Il Palazzo dei Normanni, nel centro storico di Palermo, è il palazzo siciliano indicato tra le più antiche residenze reali d’Europa ancora utilizzate. Si trova nel cuore della città, dove la storia non resta chiusa nei libri ma continua a occupare sale, cortili e passaggi attraversati ogni giorno.
Strati di potere sotto le sale
La sua storia nasce prima del regno normanno: il complesso sorse su precedenti strutture puniche e arabe, in un punto della città che aveva già un forte valore strategico e politico. Furono poi i Normanni a trasformarlo nella sede del loro potere, facendo di questo luogo uno dei simboli più riconoscibili della Palermo medievale.
Oggi il palazzo non è soltanto un monumento da visitare: ospita l’Assemblea regionale siciliana. Questo uso istituzionale dà alla sua antichità un carattere particolare, perché lega il passato dei sovrani alla vita politica contemporanea dell’isola, senza interrompere la funzione pubblica dell’edificio.

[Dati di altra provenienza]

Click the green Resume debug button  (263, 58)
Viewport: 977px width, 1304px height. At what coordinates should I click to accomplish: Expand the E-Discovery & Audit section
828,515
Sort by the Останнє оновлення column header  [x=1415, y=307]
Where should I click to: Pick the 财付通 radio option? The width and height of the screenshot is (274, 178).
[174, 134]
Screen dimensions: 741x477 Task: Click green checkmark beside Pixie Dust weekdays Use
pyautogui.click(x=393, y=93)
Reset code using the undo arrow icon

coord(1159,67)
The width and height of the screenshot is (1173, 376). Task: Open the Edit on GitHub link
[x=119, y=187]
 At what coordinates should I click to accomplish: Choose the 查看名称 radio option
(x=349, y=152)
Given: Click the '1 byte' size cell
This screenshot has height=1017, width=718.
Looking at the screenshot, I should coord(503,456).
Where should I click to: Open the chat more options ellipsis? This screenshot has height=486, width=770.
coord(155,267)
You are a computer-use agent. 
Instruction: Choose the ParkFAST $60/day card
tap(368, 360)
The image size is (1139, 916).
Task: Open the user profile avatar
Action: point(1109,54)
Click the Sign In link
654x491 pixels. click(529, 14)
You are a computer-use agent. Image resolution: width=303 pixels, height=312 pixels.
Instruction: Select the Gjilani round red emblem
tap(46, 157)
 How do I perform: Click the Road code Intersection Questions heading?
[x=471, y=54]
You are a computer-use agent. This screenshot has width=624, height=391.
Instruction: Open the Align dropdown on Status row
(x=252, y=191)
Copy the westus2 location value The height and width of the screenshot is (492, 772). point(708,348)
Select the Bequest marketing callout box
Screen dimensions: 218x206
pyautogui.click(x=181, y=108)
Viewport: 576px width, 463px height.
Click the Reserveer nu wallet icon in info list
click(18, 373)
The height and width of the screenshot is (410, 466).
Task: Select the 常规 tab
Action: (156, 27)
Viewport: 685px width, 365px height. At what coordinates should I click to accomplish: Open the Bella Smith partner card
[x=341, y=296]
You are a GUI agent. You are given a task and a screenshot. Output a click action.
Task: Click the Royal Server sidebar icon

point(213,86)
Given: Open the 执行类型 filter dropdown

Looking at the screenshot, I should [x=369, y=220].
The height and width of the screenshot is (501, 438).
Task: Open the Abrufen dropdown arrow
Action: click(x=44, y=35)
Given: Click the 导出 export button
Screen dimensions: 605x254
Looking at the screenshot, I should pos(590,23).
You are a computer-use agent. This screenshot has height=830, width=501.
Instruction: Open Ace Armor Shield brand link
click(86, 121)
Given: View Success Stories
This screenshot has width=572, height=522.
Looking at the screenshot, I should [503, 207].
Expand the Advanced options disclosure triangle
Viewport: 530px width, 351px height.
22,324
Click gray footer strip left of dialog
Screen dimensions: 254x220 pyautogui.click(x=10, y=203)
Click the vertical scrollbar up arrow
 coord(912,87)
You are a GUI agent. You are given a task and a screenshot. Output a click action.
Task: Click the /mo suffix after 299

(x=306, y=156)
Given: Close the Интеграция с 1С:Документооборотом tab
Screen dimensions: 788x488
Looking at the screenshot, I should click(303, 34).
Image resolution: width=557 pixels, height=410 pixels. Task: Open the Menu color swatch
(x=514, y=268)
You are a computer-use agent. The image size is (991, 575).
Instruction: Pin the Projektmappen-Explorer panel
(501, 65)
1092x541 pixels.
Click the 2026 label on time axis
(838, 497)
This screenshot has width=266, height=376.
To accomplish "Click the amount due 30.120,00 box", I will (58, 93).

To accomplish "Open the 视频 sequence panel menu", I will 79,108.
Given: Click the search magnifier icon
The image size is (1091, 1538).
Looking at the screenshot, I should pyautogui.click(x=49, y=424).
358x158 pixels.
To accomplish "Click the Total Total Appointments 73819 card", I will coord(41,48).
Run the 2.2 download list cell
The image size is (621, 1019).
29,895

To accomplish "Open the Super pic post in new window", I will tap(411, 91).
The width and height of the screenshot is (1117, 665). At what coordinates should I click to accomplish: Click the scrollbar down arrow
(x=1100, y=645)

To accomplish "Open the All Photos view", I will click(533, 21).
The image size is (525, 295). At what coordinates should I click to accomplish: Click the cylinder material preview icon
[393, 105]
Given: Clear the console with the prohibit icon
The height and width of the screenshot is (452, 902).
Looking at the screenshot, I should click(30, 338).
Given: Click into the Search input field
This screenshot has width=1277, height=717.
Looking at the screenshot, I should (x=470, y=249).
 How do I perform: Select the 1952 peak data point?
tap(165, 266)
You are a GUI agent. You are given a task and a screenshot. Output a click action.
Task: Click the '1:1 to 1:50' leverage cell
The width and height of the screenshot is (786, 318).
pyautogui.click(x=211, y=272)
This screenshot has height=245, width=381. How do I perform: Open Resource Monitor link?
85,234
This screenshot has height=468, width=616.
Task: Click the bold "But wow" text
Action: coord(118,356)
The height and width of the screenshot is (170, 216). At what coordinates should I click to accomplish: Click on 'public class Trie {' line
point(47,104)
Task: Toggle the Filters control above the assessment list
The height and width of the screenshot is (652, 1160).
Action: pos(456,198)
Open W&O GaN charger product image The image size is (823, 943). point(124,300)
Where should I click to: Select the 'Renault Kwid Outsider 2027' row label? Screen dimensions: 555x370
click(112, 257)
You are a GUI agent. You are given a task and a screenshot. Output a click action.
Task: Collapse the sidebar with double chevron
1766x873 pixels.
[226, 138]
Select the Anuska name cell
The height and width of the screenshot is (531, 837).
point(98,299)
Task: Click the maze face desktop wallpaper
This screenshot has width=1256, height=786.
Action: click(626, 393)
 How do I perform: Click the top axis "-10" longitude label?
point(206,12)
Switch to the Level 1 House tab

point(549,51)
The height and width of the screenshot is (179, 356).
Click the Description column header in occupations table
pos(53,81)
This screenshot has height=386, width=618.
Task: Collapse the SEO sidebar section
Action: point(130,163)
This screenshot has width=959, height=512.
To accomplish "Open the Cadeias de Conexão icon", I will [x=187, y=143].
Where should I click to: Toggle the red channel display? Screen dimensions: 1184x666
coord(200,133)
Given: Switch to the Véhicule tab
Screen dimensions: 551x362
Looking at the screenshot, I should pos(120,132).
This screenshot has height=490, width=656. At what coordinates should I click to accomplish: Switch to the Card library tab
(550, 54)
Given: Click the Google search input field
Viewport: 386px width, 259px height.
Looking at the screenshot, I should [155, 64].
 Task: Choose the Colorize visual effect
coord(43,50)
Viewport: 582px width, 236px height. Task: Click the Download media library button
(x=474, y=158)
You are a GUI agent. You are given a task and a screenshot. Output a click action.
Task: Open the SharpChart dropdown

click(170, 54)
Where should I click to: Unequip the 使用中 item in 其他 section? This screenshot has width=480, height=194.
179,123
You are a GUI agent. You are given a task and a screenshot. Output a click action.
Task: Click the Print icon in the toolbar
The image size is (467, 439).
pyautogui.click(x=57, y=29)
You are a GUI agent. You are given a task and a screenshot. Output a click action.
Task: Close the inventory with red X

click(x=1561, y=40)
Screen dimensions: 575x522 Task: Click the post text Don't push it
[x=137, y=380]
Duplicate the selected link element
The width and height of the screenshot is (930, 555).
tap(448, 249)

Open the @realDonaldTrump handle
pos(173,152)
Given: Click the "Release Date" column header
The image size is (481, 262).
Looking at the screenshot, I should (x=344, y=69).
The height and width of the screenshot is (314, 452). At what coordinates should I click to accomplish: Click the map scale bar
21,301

Dentro il complesso, un capolavoro di incontri
Chi entra nel complesso trova anche la Cappella Palatina, uno degli ambienti più celebri di Palermo. Lo sguardo sale verso i mosaici bizantini, poi incontra il soffitto ligneo di tradizione islamica: in pochi passi si percepisce la fusione di linguaggi artistici diversi che ha reso questa parte della Sicilia un crocevia del Mediterraneo. Non è una somma fredda di stili, ma un interno vivo, dove luce, oro, legno e decorazione raccontano il passaggio di culture che qui hanno lasciato tracce riconoscibili.
Tra le strade del centro storico, questo palazzo somiglia a una porta ancora aperta tra la Palermo dei re e quella di oggi.